Turnbull ousts Abbott to become new Australian PM
Malcolm Turnbull won the Liberal Party room vote 54-44 in Canberra, hours after declaring his leadership bid.
A former lawyer turned businessman, Turnbull told a press conference that change was needed “for our party’s sake, for our country’s sake.”
“We need a different style of leadership. We need a style of leadership that respects the people’s intelligence, that explains these complex issues,” Turnbull said.
Abbott seemed caught off guard by the swift pace of the leadership challenge, though rumors had suggested his position was in trouble for months.
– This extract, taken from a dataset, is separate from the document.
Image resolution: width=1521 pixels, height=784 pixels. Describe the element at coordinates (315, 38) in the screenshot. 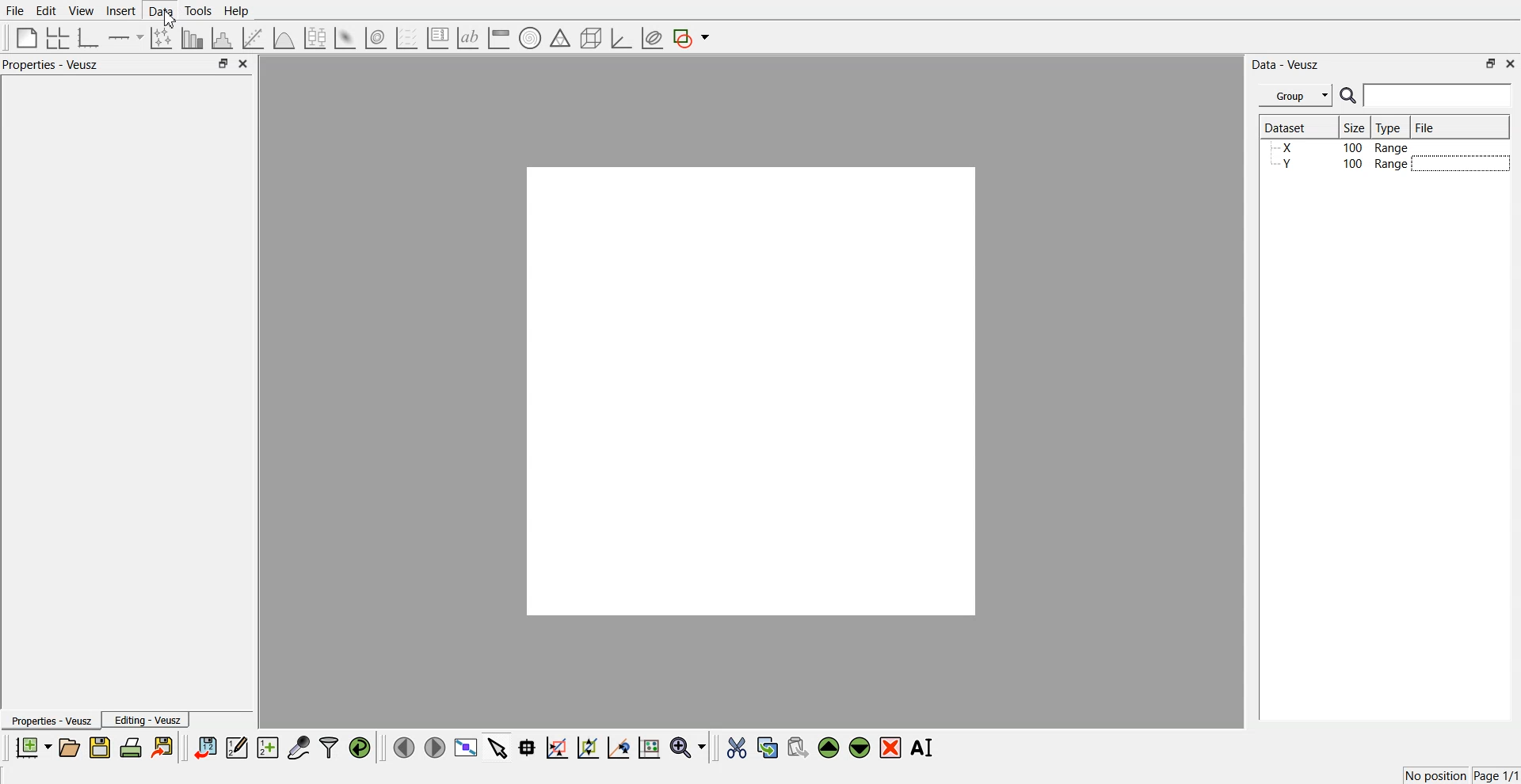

In a hastily convened press conference yesterday afternoon, Abbott said: “The prime ministership of this country is not a prize or a plaything to be demanded. It should be something which is earned by a vote of the Australian people.”
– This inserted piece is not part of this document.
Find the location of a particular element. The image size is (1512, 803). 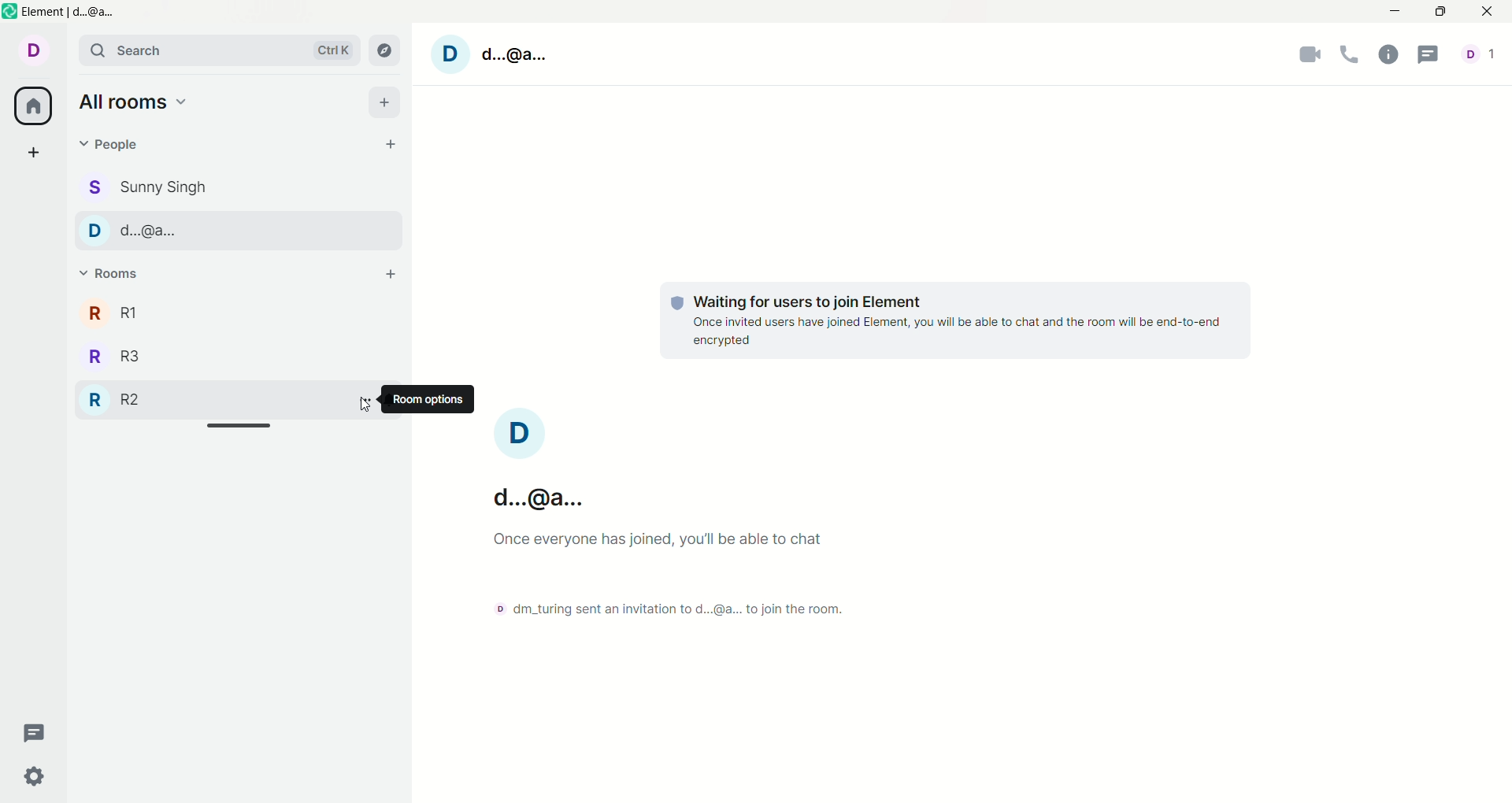

minimize is located at coordinates (1396, 10).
In February, Abbott emerged victorious from a no-confidence vote among his party colleagues, with 61 votes to 39. The Prime Minister may have won majority backing, but the 39 votes against him left him exposed and at risk of further insurrections.
Abbott came to power in 2013 with the promise of a stable government, immune from the infighting that had dogged the previous Labor leadership. During the previous government, Kevin Rudd and Julia Gillard jostled for the top job, and the Liberal Party rightly identified that the electorate had had enough.
However, a series of unpopular decisions exposed cracks within the Liberal Party. Abbott was seen to have bungled his first budget, which went down badly with voters.
The Liberal Party had sold itself as old hands when it came to managing the country’s economy, capable of correcting lax Labor spending, which had eroded a surplus deftly created by the former Liberal government, led by John Howard
Yesterday, Turnbull’s nomination speech pulled Abbott up on his economic record, CCN reports.
“It is clear enough that the government is not successful in providing the economic leadership that we need,” he said. “He has not been capable of providing the economic confidence that business needs.”
Abbott defended himself against the attack by drawing on the government’s successes.
“Since coming to Government, our team has stopped the boats, improved the budget, cut taxes and increased jobs. We have laid the foundation for a better deal for families and for small business.